Birth Trauma can occur in the absence of negligent care, or such injury may be caused by physician or nursing malpractice, or both. Malpractice is a form of negligence and involves the failure to do what a reasonable health care professional would do, under the same or similar circumstances. Unfortunately, malpractice is one of the common causes of Birth Trauma. Nurses and obstetricians often fail to recognize abnormal signs and symptoms in their pregnant patients, interpret electronic fetal monitor records incorrectly, or act too slowly to correct dangerous conditions and protect their patients. Sometimes, a nurse will be asleep when she should be providing patient care, or an obstetrician refuses to come to the hospital when she or he should.

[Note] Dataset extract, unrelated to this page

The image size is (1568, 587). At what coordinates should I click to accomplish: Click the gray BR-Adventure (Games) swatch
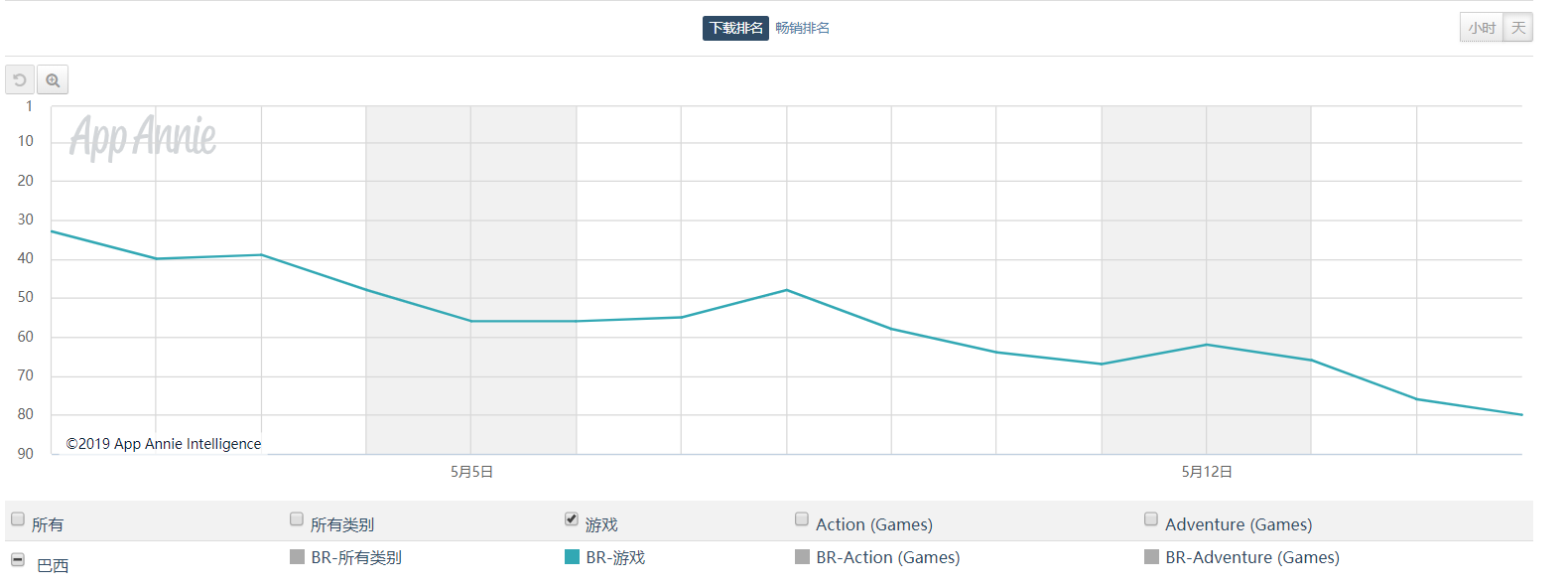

Occasionally, evidence of Birth Trauma is apparent immediately after birth, and the clinical condition of the newborn baby is so severe that professionals or parents will recognize the problem at once. Unfortunately, there is little that can be done to treat brain damage and other organ damage or their long-term effects. In other cases, the occurrence of Birth Trauma may not be discovered by the baby's parents or attending pediatrician, until the child suffers developmental delay. For example, a child with brain damage who fails to walk at the usual age (milestone) may be showing evidence of cerebral palsy.

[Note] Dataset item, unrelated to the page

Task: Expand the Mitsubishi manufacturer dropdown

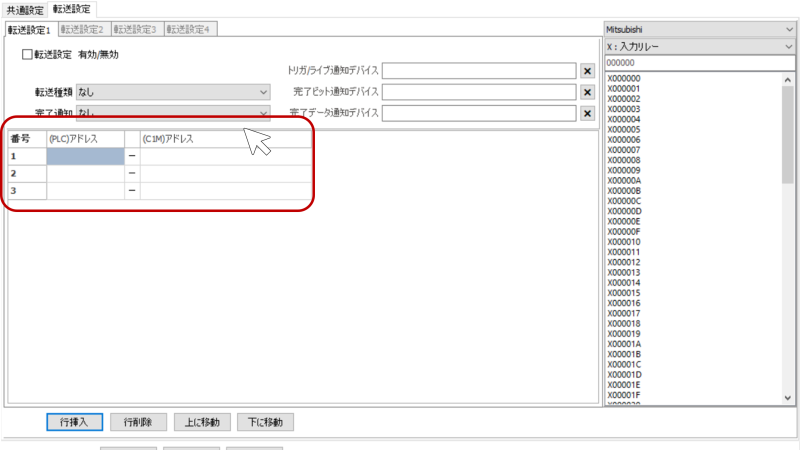Action: [x=700, y=30]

Cerebral palsy is a group of lifelong abnormalities of movement that may be caused by hypoxia, mechanical head injury, and a variety of other conditions. Many children with cerebral palsy are of normal or high intelligence; normal minds trapped in crippled bodies. Others are mentally retarded or suffer from seizures and other neurological conditions. Sometimes only their legs are affected, but sometimes both the arms and legs are weak and uncoordinated. When cerebral palsy is diagnosed, sophisticated testing can often determine the cause and whether or not any health care provider has been at fault. Often, physical therapy and surgery can improve the mobility of a child with cerebral palsy, but such treatment can be very expensive.

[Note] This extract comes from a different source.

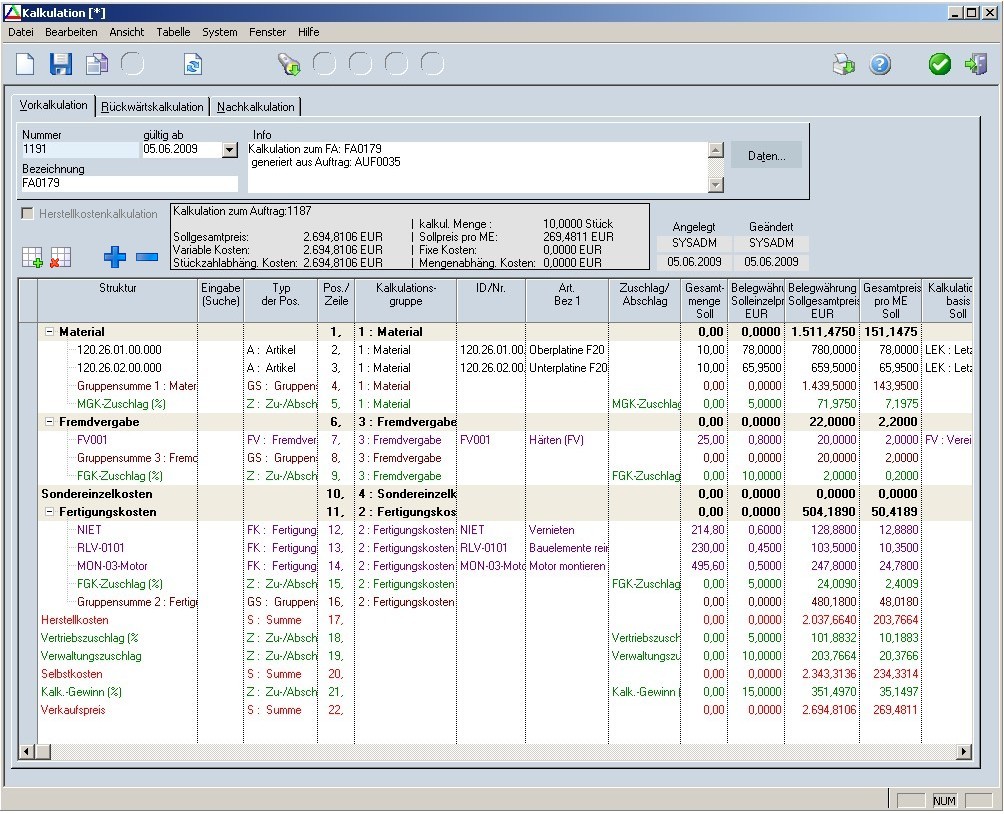Click the Bezeichnung input field

point(129,184)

When parents determine that their child is not developing properly, they must seek the help of pediatricians, pediatric neurologists, and other physicians to discover why the normal pattern of development is delayed. Parents are sometimes told by a physician that their child's abnormal development or behaviors began during the birth process but were unavoidable. But careful review of the medical records may alert the parents to occurrences and omissions during labor and delivery, which caused the brain damage. Under these circumstances, the injured child and his family are entitled to compensation for the injuries that they have suffered and will suffer in the future. Sometimes, extensive medical care and custodial care will be needed. The potential of the child to take care of himself and to earn a living must be assessed and adequate supplemental resources provided.